Collected data
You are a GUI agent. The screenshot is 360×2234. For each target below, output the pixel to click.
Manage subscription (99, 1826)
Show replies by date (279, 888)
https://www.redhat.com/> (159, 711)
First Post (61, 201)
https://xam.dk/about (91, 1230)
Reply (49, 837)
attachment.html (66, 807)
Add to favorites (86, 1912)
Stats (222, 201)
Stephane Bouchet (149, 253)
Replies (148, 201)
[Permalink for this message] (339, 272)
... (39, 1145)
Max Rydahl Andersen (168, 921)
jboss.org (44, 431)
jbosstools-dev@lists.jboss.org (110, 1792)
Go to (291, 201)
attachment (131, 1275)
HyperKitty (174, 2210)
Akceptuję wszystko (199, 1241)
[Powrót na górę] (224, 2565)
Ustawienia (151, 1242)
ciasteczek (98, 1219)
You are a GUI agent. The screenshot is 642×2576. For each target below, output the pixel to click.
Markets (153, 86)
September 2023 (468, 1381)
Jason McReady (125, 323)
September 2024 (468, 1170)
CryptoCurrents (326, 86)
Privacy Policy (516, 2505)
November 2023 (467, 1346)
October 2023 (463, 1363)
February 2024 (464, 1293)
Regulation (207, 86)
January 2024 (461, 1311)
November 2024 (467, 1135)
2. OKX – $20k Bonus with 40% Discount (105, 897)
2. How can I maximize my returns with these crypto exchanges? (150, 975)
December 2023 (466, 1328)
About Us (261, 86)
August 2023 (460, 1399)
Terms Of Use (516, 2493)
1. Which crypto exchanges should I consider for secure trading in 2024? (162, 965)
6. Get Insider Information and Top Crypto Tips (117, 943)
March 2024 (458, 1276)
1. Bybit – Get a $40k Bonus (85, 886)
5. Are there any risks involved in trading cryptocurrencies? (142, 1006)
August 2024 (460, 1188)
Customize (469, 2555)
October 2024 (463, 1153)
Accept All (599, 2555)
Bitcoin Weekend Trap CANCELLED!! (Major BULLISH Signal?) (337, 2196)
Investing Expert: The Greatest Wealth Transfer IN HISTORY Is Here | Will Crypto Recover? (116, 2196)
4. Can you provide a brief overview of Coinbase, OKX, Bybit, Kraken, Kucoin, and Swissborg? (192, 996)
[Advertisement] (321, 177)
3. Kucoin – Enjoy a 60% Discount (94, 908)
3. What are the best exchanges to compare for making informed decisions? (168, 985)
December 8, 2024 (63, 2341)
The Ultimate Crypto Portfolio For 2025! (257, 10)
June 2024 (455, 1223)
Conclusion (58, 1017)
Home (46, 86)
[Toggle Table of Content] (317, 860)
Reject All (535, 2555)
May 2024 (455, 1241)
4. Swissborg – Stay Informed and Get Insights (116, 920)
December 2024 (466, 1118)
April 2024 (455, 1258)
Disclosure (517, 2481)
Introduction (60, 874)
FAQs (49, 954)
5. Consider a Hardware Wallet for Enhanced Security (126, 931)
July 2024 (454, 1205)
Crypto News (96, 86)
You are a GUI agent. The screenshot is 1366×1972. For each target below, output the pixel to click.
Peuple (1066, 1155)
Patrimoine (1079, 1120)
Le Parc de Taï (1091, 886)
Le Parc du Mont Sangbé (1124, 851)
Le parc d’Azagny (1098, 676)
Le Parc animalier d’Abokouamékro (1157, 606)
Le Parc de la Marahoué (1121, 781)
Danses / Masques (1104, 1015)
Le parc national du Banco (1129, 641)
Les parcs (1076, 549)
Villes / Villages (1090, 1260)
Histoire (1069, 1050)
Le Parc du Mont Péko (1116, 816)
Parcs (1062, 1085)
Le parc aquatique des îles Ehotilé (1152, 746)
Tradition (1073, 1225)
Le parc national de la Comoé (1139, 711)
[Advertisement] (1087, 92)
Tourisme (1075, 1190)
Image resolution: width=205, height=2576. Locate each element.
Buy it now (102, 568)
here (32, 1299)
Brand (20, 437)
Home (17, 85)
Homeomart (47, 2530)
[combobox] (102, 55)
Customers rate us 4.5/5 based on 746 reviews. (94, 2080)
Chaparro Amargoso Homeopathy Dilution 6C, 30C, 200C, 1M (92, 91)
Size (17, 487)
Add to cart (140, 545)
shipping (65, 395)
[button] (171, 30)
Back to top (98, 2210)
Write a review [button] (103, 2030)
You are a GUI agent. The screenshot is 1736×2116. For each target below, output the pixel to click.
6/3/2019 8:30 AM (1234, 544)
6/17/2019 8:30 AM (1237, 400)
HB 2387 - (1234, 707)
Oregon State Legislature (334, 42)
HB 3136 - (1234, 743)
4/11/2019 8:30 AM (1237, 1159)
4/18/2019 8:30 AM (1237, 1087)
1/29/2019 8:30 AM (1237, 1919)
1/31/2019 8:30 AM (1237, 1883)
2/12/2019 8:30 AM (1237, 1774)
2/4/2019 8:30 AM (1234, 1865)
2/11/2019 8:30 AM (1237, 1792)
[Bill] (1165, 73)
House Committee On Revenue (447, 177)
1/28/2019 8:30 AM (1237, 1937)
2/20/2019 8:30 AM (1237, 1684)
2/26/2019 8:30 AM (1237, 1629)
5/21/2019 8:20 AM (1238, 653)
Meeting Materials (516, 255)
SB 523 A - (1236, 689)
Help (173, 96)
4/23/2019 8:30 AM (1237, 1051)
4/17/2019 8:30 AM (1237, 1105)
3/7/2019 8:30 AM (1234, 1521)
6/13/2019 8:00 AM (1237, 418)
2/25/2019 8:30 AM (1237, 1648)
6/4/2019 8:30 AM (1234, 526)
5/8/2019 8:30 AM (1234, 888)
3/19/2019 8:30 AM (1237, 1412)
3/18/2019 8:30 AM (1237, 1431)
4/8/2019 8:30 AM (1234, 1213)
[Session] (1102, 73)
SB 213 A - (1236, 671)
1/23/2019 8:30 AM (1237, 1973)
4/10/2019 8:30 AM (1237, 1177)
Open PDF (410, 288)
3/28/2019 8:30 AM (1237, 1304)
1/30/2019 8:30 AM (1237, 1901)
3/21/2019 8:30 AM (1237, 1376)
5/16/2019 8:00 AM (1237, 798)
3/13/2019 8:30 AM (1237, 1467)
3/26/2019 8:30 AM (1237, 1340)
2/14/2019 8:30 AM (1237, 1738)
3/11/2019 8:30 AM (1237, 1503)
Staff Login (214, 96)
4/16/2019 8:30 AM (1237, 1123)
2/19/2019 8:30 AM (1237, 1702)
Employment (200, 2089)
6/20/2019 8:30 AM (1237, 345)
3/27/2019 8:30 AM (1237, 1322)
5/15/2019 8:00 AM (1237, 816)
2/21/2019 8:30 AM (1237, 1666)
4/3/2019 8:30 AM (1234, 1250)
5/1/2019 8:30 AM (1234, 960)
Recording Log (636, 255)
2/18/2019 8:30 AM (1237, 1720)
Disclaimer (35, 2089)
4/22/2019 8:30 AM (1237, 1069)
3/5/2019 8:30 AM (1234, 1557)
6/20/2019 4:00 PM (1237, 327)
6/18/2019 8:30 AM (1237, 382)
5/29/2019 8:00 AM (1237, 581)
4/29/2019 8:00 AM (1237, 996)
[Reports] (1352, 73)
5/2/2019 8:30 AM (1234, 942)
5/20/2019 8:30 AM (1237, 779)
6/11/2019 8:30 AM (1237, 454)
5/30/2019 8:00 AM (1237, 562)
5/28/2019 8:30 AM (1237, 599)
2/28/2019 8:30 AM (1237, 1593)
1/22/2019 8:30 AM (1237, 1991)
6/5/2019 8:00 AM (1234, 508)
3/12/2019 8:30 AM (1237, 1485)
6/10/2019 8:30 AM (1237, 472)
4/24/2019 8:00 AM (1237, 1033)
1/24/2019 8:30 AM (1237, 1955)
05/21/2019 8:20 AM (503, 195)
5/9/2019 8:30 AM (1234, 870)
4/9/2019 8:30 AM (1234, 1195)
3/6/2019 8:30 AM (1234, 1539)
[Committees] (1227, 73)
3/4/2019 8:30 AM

Activity:
Tell how many lines in the records above contain "Swissborg", giving the number and no other words.

Output of the exercise:
2